Expected to number about 30, the group of Marines will provide regular small-unit training for UAE military personnel, to include instruction on tactics and the use of small arms, Lt. Col. Joseph Kloppel, a spokesman for Marine Corps Forces Central Command in Tampa, told Marine Corps Times. They are not considered a security-assistance force but rather will help UAE build its long-term capacity, he said.

It appears the first rotation will occur next year, though it's not immediately clear when. Kloppel said some selected Marines — he did not specify how many — have begun training, and selection/training/rotation to UAE will continue on a rolling basis.

The UAE is a collection of seven emirates, including Dubai and Abu Dhabi. It is located along the Persian Gulf and the Strait of Hormuz, a vital shipping passage bordered to the north by Iran, a regional troublemaker and U.S adversary.

A staunch U.S. ally, the UAE hosts more than 2,000 U.S. military personnel and provides support to Navy ships and Air Force units. And as a part of the Pentagon's foreign military sales program, the UAE operates all manner of U.S. equipment, including 750 all-terrain mine-resistant vehicles — Marines call them M-ATVs — purchased recently from Oshkosh Defense of Wisconsin.

"The UAE is an important regional partner and therefore this training is a high priority for the Marine Corps and Department of the Navy," Marine officials wrote in an Oct. 24 administrative message announcing plans to create the rotations. The unit will be called Marine Corps Training Mission-UAE and bear similarities to a long-running U.S. training mission in Saudi Arabia.

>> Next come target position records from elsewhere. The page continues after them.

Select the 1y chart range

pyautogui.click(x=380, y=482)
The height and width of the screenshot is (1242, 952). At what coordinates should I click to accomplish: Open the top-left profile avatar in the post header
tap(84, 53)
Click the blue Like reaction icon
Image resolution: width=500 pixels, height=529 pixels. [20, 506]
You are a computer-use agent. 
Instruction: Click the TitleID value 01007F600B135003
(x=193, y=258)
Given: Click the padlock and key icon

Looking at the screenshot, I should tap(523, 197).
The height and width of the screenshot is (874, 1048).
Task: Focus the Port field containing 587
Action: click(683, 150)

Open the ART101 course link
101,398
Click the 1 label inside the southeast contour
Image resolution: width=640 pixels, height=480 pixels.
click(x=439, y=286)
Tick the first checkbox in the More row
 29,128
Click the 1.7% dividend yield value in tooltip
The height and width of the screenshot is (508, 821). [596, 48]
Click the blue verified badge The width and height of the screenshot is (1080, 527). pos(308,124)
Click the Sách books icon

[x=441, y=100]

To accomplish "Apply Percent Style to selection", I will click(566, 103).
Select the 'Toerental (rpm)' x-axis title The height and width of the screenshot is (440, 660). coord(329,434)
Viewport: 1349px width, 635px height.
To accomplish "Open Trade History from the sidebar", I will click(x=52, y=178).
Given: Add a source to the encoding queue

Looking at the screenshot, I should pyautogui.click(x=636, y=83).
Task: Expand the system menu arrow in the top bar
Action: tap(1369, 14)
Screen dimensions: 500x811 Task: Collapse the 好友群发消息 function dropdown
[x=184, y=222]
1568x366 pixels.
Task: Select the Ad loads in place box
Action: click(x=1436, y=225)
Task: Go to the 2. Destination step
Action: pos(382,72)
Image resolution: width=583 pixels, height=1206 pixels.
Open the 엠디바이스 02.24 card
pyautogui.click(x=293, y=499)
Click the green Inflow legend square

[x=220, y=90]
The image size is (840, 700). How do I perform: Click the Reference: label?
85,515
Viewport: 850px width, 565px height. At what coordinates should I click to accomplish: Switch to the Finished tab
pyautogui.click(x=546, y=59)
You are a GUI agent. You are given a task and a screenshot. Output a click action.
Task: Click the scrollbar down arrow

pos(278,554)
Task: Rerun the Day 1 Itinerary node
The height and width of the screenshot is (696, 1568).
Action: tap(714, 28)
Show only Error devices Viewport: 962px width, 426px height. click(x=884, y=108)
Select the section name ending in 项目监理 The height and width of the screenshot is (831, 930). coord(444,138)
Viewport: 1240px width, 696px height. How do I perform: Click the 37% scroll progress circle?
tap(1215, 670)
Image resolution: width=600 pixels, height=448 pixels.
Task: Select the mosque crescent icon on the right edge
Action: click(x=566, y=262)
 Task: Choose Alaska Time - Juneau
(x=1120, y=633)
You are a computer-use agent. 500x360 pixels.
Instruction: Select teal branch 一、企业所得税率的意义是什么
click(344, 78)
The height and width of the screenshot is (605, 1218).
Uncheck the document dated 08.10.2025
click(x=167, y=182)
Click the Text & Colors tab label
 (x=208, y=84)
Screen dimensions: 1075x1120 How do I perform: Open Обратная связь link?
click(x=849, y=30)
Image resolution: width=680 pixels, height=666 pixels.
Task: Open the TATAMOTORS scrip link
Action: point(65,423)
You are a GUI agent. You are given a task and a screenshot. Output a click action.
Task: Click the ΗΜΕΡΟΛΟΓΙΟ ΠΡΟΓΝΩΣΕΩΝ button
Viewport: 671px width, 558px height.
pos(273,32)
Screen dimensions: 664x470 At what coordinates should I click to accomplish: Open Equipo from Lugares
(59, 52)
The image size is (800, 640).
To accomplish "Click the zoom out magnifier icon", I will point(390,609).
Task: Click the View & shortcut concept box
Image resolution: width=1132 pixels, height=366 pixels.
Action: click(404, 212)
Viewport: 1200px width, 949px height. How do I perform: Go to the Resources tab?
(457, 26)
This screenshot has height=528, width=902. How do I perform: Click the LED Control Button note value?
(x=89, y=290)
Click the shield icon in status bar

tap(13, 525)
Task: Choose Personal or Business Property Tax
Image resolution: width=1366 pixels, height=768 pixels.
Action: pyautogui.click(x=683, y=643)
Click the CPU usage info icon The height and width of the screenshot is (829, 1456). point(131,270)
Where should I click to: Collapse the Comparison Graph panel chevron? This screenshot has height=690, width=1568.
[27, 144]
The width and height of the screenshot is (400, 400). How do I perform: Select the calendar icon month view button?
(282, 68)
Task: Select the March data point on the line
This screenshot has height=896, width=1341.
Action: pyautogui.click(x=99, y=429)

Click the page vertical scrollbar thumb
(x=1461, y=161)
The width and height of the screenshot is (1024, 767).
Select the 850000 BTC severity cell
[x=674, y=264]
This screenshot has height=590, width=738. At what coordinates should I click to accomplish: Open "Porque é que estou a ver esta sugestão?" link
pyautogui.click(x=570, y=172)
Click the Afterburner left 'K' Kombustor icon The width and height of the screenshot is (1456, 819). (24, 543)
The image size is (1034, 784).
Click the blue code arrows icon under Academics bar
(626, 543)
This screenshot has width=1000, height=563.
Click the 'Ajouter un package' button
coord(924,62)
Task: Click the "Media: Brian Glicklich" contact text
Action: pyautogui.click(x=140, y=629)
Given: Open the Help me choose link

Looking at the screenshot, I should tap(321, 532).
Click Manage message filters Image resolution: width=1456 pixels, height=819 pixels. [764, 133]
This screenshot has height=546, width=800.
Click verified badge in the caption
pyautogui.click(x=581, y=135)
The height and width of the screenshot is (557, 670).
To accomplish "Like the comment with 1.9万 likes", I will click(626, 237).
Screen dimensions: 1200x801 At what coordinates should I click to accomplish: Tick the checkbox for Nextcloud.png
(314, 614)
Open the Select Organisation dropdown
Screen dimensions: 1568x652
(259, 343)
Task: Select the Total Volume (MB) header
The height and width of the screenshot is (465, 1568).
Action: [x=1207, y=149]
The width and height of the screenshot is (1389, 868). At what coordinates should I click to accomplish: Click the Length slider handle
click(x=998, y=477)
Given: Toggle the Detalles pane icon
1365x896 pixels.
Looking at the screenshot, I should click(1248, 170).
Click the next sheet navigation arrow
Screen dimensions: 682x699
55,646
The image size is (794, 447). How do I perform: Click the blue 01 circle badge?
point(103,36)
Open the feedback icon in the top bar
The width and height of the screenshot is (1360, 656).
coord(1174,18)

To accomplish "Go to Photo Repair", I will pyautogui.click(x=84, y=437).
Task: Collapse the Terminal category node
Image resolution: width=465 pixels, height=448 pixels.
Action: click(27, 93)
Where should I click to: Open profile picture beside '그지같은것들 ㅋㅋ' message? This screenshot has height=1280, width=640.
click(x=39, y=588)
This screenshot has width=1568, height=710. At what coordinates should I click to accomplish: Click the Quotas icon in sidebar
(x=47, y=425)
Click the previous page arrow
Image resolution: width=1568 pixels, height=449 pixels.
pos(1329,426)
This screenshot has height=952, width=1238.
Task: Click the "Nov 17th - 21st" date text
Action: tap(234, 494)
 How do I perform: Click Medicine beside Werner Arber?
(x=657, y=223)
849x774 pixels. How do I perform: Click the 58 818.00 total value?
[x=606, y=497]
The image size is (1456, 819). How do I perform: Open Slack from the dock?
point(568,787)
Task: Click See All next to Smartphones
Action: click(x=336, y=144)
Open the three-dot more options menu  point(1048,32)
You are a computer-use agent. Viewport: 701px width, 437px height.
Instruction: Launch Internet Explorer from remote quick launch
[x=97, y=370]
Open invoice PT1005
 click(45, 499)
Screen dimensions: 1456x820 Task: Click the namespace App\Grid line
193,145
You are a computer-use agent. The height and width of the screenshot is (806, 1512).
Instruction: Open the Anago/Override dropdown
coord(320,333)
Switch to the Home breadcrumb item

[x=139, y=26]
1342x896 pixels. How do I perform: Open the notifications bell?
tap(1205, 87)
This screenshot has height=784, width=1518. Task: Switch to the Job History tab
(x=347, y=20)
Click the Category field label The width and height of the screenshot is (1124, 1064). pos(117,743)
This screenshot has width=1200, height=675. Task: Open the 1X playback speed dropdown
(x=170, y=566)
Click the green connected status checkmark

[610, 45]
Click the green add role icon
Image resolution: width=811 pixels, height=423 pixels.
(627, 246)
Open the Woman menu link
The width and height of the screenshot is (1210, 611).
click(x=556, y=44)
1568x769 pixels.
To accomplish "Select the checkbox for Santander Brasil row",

The training mission will allow the Marine Corps to develop "interpersonal and professional relationships that will strengthen our abilities to partner seamlessly against malevolence," Kloppel said, adding that Marines will share with their UAE counterparts the Corps' service-unique ethos and expeditionary mindset.

The Marines will be part of the Marine Corps Security Cooperation Group. Based in Virginia Beach, Va., it dispatches advisers worldwide to assist in training foreign militaries. While deployed to the UAE, they will fall under the U.S. ambassador's chief of mission authority, officials said.

Members of Marine Corps Training Mission-UAE will fill billets as individual augments and receive orders for one-year unaccompanied tours to the UAE, Kloppel said. Marines can volunteer through their commands or be hand-selected by their commands if they fit the criteria, which include specific ranks and military occupational specialties. Kloppel was unable to provide further personnel details.

"Marines assigned to this mission will work, live and train alongside their UAE counterparts," Kloppel said, noting they will complete a predeployment training package and, once in the UAE, be billeted together.

The Marine Corps has no end-date for this training mission, Kloppel said, calling them "rolling rotations."

"It is anticipated," he said, "that [they] will continue as long as UAE sees value in having [Marines] assist in developing their capacity."